One line. The page component takes over from there.

Activity 1 — Visit the manager’s dashboard

Restart the Rails server (the extend Phlex::Kit change in base.rb and the new module file at app/components/dashboards.rb both load at boot, not on reload).

Sign in as the manager (manager@vera.test / password). Click Dashboard in the sidebar (or visit /dashboard).

You should see:

  • The page header with “Operations dashboard” and breadcrumb
  • The stat strip showing 9 depots, 340 service areas, 30 field officers, and your active job count
  • The map filling the left, showing all of Australia with 9 depot pins and 340 service area outlines
  • The side panel on the right with two sections — Recent activity (5 completed jobs) and Busiest regions (5 SA3s)

The map is your Components::ServiceAreaMap from Module 4 — no changes needed; it already shows the manager’s national view. Hover over an SA3 polygon and it highlights, just as in the Lab page. Click a depot pin and the popup appears. All of Module 4’s work composes into the dashboard unchanged.

Activity 2 — Sign in as a different role

Sign out and sign back in as dispatcher@vera.test. Visit /dashboard. You’ll see… a routing error or a nil rendering.

The DashboardController’s case statements don’t yet handle the dispatcher or field officer roles.
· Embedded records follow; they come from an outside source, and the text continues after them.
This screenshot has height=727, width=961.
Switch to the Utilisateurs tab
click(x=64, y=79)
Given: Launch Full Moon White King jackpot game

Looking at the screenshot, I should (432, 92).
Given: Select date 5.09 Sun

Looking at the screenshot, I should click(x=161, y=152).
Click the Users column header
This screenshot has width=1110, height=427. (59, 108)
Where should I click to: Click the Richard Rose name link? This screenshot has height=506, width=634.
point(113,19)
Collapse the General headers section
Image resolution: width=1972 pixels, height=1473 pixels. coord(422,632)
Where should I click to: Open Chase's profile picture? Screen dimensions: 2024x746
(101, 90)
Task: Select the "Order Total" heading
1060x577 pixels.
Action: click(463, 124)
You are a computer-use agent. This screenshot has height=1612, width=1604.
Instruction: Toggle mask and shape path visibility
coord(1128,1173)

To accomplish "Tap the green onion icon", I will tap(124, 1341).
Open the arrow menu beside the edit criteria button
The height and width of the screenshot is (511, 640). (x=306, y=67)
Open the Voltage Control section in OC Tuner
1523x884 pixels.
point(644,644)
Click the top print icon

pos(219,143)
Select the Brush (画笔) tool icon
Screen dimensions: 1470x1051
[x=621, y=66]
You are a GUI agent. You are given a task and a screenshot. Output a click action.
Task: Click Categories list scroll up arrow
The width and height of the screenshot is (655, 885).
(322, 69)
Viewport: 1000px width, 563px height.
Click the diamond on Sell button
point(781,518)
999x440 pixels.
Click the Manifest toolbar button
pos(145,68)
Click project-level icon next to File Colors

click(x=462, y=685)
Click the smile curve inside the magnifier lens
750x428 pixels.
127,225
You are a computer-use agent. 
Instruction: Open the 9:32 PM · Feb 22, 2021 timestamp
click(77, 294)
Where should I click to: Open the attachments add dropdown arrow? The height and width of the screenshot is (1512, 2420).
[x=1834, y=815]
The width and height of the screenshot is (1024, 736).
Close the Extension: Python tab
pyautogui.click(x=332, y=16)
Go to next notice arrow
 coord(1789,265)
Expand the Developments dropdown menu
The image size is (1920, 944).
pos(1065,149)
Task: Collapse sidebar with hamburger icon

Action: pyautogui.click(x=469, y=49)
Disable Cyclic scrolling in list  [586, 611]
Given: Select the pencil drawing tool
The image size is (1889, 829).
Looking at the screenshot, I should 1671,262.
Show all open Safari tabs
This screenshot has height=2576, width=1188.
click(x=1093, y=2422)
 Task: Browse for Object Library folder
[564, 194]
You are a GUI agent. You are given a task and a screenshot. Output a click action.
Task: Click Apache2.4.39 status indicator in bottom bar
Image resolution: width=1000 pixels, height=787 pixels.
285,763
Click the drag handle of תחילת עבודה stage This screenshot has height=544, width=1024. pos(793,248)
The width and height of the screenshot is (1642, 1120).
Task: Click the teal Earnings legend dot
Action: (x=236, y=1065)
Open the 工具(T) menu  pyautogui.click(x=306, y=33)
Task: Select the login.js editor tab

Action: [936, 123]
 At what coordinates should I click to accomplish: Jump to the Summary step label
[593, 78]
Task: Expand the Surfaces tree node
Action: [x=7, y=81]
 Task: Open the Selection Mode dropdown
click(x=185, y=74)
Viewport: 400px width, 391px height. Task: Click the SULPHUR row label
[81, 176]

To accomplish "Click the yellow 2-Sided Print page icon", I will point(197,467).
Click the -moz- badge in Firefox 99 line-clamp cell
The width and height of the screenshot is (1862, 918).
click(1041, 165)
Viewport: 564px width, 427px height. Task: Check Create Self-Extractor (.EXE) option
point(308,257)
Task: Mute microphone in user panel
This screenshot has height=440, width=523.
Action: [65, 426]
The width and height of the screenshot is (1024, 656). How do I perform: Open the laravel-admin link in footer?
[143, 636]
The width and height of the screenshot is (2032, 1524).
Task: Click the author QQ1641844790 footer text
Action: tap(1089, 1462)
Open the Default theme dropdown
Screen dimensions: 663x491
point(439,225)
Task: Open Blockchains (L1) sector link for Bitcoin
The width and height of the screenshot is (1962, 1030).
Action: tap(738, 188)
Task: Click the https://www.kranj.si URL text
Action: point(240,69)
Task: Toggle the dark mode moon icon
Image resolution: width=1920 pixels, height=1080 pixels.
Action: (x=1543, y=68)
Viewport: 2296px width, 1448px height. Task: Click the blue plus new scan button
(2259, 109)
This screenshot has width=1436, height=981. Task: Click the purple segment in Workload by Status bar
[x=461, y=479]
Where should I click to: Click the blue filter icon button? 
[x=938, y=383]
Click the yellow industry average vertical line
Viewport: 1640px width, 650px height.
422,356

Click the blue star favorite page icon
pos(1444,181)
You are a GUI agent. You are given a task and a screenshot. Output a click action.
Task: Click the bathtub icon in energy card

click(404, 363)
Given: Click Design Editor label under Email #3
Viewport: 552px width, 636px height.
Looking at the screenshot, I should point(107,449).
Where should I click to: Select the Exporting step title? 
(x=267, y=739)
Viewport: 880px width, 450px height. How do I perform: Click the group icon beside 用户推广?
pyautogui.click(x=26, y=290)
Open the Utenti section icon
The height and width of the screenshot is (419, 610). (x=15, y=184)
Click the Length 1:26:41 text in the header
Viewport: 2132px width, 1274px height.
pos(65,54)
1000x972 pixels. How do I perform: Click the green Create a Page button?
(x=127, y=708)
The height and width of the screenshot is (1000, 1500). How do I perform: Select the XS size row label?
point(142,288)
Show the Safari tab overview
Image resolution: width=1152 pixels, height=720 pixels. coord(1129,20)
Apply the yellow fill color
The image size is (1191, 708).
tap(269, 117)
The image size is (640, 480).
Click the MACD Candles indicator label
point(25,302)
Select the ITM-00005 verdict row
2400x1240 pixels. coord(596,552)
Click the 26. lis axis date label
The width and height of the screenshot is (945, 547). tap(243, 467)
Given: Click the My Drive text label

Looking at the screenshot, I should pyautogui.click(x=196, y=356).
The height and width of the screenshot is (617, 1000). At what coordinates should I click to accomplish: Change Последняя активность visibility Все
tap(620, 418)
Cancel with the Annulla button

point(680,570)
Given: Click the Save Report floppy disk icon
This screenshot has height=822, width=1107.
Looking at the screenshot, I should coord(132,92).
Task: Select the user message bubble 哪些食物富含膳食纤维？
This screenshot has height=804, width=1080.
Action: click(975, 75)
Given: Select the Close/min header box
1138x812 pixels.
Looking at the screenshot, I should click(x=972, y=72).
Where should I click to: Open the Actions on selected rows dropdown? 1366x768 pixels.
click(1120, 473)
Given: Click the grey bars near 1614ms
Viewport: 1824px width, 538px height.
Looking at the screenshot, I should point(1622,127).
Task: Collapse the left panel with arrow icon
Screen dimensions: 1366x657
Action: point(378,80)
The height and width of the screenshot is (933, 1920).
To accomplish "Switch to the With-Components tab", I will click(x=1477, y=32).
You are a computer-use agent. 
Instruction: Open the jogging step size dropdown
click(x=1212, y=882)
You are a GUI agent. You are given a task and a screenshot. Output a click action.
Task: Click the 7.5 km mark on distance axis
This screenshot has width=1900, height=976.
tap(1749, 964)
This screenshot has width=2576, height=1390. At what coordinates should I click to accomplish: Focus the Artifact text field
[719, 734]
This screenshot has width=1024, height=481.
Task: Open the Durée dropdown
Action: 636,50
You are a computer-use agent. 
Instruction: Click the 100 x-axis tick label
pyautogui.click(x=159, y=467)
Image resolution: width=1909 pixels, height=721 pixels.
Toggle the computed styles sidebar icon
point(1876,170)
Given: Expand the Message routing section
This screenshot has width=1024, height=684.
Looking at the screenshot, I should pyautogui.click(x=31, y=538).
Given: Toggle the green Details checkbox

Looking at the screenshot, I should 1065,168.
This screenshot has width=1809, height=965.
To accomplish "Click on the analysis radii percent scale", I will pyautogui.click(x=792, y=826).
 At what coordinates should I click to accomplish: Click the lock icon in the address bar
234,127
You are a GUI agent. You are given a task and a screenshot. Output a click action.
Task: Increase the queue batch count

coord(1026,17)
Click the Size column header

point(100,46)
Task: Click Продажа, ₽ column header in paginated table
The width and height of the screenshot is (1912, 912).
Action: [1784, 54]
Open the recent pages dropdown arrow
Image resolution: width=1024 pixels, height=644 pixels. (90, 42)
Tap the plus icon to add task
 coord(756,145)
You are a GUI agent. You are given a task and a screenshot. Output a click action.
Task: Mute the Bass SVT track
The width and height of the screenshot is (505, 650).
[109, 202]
Lesson 4 builds those out. For now, the manager’s dashboard works; the others follow the same pattern.

Where this leaves us

The manager has a working dashboard. The architectural patterns are all in place:

  • Service objects for view data (the controller stays thin)
  • Phlex page components for pages with significant internal structure
  • Phlex Kits for terse, readable composition
  • The namespace pattern for component groupings (app/components/<group>.rb defines the namespace; classes inside live in <group>/)

Lesson 4 reuses these patterns to build the dispatcher’s regional dashboard and the field officer’s personal dashboard. Each will have a service object, a page component, and a controller case clause — same shape as the manager’s, different content.